━━━ MATERIAL PROVIDED

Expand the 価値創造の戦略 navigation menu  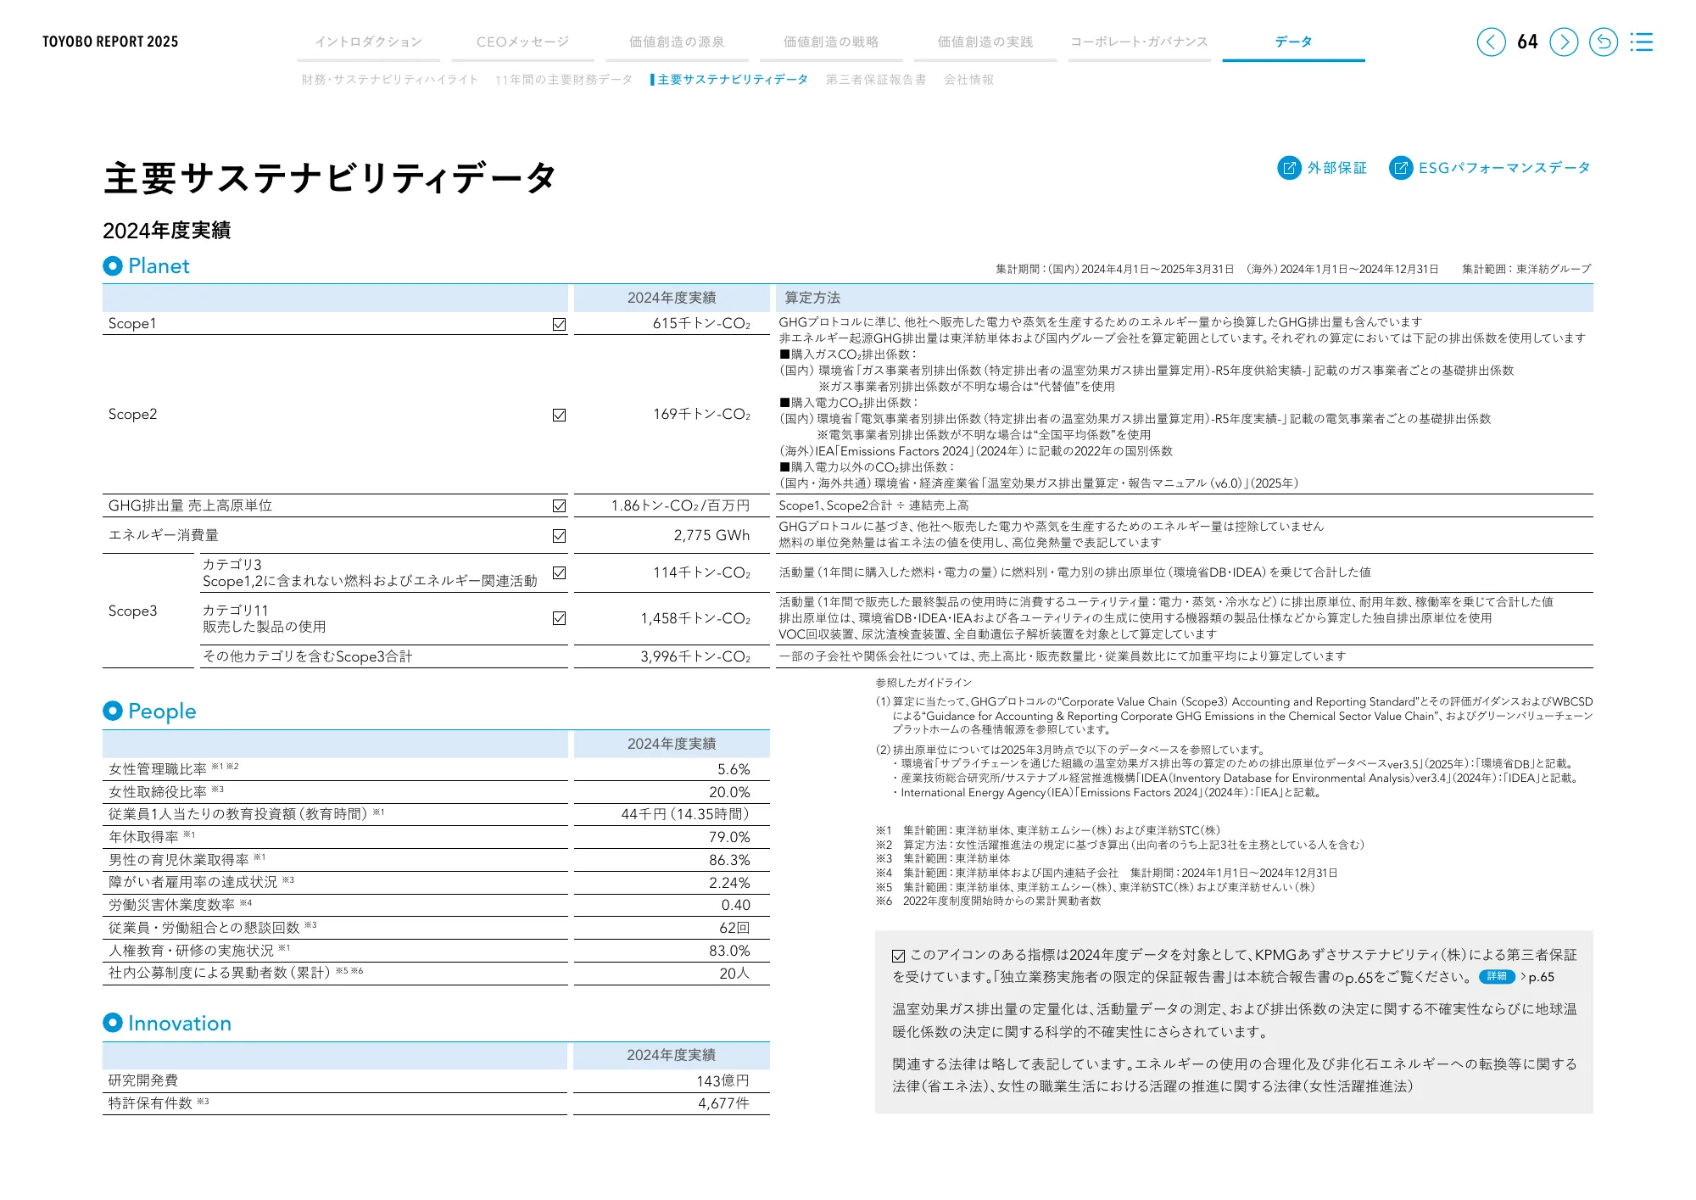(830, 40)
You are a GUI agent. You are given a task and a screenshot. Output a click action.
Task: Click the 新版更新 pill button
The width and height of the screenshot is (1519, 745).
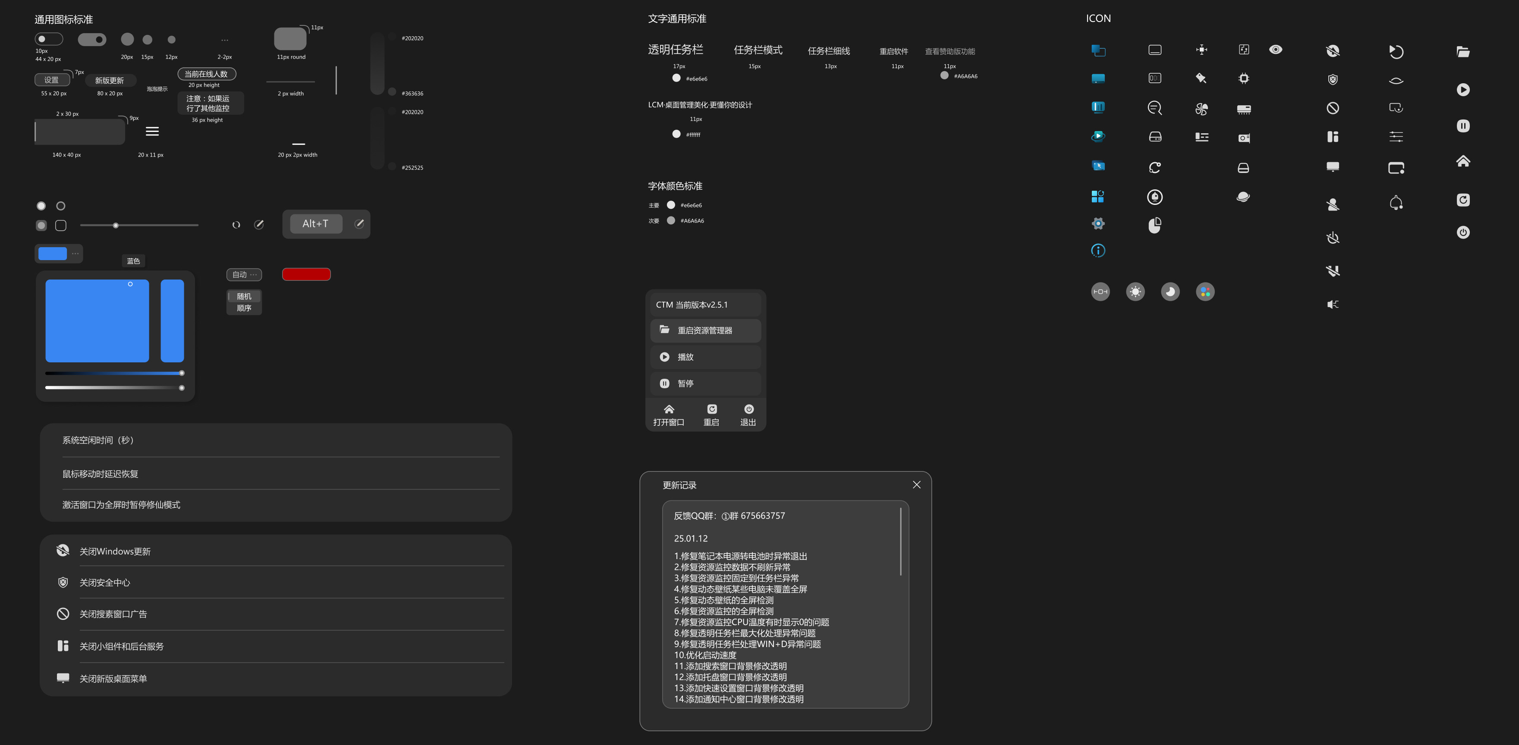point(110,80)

━━━━━━

▶ TO DO
Nothing but the lines from the one containing "You are a GUI" through the last line of the data should appear in the answer, copied exactly, with pictures excluded.

▶ EXPECTED ANSWER
You are a GUI agent. You are given a task and a screenshot. Output a click action.
Task: Click the 新版更新 pill button
The width and height of the screenshot is (1519, 745).
point(110,80)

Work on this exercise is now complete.